Third: You need to get professional help. Victims of sexual assault take a long, long time to heal, and they can't go it alone. With time and guidance, you can learn ways to cope with the stresses of love, sex and relationships, and can even learn to trust again. To do this, though, you are going to have to work through a lot of anger, fear and shame, all of which are normal reactions to what you've been through.
Pregnancy Scare at 13
Q: I'm a 13-year-old girl and I've had sex with my boyfriend for the first time this week but without a condom and I can't wait till my next period to see if I'm pregnant or not. I wanna know before - how can I notice it? I know I'm young but I've been seeing this guy for more then 7 months and I love him with all my heart and he loves me to and we both wanted to have sex but we forgot the condom and now we're both scared because I might be pregnant and all my friends say I am ...but how would they know? Thanks.
A: Hi. You have to find a clinic where a gynecologist can check you and help you out. Don't rely on your friends for this type of advice. You are right - how would they know?
Listen, you can't know if you are pregnant by "feeling" it...plus there are many other problems and responsibilities that come with sex besides pregnancy - like infections and diseases. You can't be forgetting the condom! That's very irresponsible...
If you are so nervous that you can't stand the wait each time for your period (because no birth control is fool-proof), and especially if you can't remember to use a condom, you really are not ready to be having sex. Even if you guys love each other, there are many other ways to express that. (See Sexuality/ Teen Sex .)
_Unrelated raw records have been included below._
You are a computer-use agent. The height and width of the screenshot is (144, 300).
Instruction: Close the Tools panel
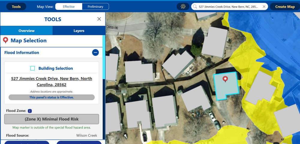pyautogui.click(x=99, y=19)
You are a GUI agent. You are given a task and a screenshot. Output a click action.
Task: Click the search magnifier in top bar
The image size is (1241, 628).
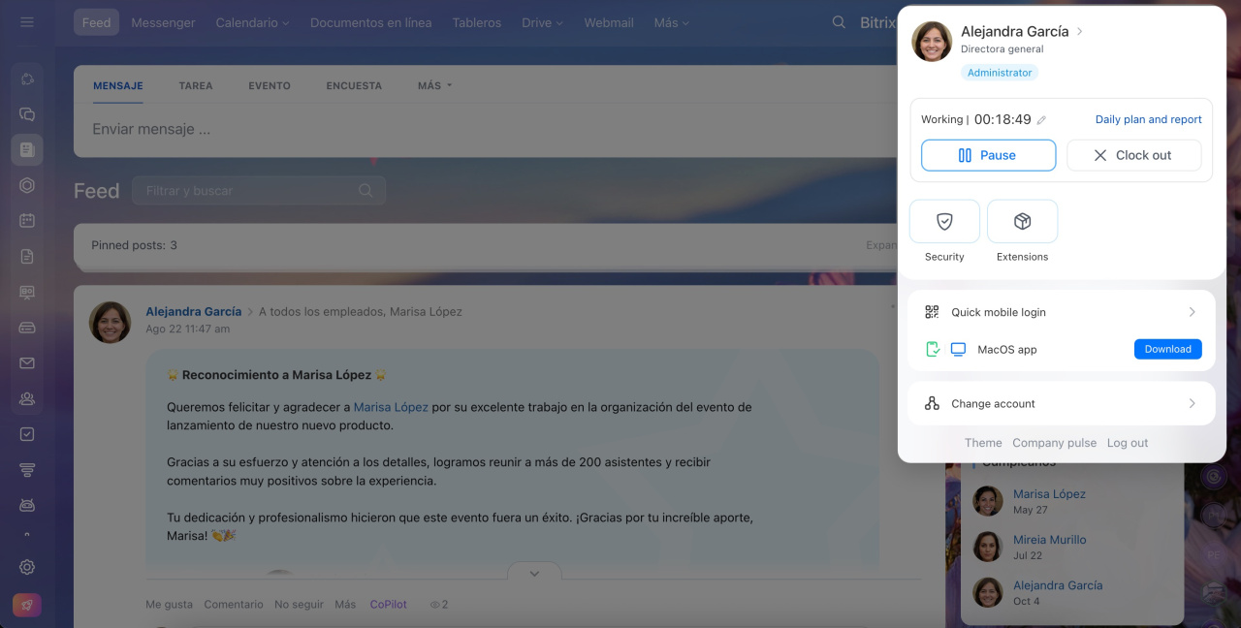[839, 22]
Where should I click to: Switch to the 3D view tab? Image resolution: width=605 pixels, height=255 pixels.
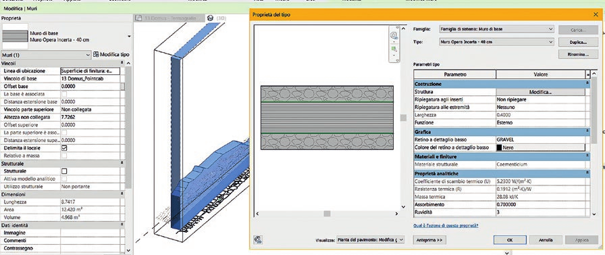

Personally, I think you should re-think your decision to have sex...it's a very heavy load to be carrying so young...emotionally, as well...Why do you need the hassle?
Anyway, you need to get help from a clinic as soon as you can.
See Crisis Center / Pregnancy and STD's
Teacher's a Tease
Q: My bio teacher is young - my big brother's age - and a real piece of eye-candy. He is sometimes very "buddy-buddy" with me (I know him from when I was a kid and he hung out with my brother), which has lately made me feel uncomfortable, like he's flirting. (He's never touched me, though.) How do I get him to stop without making an idiot of myself? Or am I being paranoid, and just need to get over it?
A: The way you ask your question indicates that you are not really sure whether you enjoy the attention or whether it bothers you, and that you are probably sending mixed messages to your teacher. Eye-candy? He's your teacher: Get a grip! I think your instinct of being bothered is probably the correct one. You should not be thinking of him in sexual terms (even if he is cute - he's off limits!) and he should not be acting so chummy with his students that it can be misconstrued as flirting.
I'm glad there's no touching - yet. If a teacher ever touches you in a way that makes you uncomfortable, go directly to your guidance counselor or parents.
In the meantime, I suggest you write an anonymous letter to your school's guidance counselor, asking her to talk to this teacher about appropriate behavior with students. If he's a decent guy, he'll cut it out immediately. Meanwhile, keep your own temptation to flirt in check - don't put sexual tension where learning is supposed to be.